## Directive
Copy the following lines exactly as they appear, covering all of the records.
==================================================
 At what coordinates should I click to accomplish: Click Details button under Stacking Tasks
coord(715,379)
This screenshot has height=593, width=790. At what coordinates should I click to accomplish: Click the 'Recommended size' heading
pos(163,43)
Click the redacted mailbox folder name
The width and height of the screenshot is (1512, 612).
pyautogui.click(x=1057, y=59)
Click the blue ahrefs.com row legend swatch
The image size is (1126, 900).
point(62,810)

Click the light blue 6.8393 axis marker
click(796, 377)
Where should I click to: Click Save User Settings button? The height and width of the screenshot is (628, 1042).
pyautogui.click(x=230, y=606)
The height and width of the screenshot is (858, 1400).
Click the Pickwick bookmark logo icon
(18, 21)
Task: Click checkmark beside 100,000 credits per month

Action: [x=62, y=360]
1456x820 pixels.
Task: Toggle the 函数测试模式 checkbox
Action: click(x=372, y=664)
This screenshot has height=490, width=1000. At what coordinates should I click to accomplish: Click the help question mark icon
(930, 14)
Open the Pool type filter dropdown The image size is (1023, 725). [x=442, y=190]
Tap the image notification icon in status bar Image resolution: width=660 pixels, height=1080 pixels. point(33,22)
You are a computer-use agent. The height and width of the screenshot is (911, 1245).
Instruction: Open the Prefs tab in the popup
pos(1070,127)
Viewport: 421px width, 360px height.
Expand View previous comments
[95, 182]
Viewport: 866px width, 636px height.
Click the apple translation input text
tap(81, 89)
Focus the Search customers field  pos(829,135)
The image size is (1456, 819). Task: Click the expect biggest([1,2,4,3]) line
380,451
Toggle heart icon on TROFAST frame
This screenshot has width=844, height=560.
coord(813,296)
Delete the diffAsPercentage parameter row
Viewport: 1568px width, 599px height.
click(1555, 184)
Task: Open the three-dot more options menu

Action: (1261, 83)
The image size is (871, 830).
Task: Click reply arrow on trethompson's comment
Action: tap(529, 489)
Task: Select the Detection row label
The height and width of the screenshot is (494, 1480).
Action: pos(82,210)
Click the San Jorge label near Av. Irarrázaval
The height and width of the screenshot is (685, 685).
==================================================
## Response
 At what coordinates should I click to accomplish: Click Details button under Stacking Tasks
coord(715,379)
This screenshot has height=593, width=790. At what coordinates should I click to accomplish: Click the 'Recommended size' heading
pos(163,43)
Click the redacted mailbox folder name
The width and height of the screenshot is (1512, 612).
pyautogui.click(x=1057, y=59)
Click the blue ahrefs.com row legend swatch
The image size is (1126, 900).
point(62,810)

Click the light blue 6.8393 axis marker
click(796, 377)
Where should I click to: Click Save User Settings button? The height and width of the screenshot is (628, 1042).
pyautogui.click(x=230, y=606)
The height and width of the screenshot is (858, 1400).
Click the Pickwick bookmark logo icon
(18, 21)
Task: Click checkmark beside 100,000 credits per month

Action: [x=62, y=360]
1456x820 pixels.
Task: Toggle the 函数测试模式 checkbox
Action: click(x=372, y=664)
This screenshot has height=490, width=1000. At what coordinates should I click to accomplish: Click the help question mark icon
(930, 14)
Open the Pool type filter dropdown The image size is (1023, 725). [x=442, y=190]
Tap the image notification icon in status bar Image resolution: width=660 pixels, height=1080 pixels. point(33,22)
You are a computer-use agent. The height and width of the screenshot is (911, 1245).
Instruction: Open the Prefs tab in the popup
pos(1070,127)
Viewport: 421px width, 360px height.
Expand View previous comments
[95, 182]
Viewport: 866px width, 636px height.
Click the apple translation input text
tap(81, 89)
Focus the Search customers field  pos(829,135)
The image size is (1456, 819). Task: Click the expect biggest([1,2,4,3]) line
380,451
Toggle heart icon on TROFAST frame
This screenshot has width=844, height=560.
coord(813,296)
Delete the diffAsPercentage parameter row
Viewport: 1568px width, 599px height.
click(1555, 184)
Task: Open the three-dot more options menu

Action: (1261, 83)
The image size is (871, 830).
Task: Click reply arrow on trethompson's comment
Action: tap(529, 489)
Task: Select the Detection row label
The height and width of the screenshot is (494, 1480).
Action: pos(82,210)
Click the San Jorge label near Av. Irarrázaval
The height and width of the screenshot is (685, 685).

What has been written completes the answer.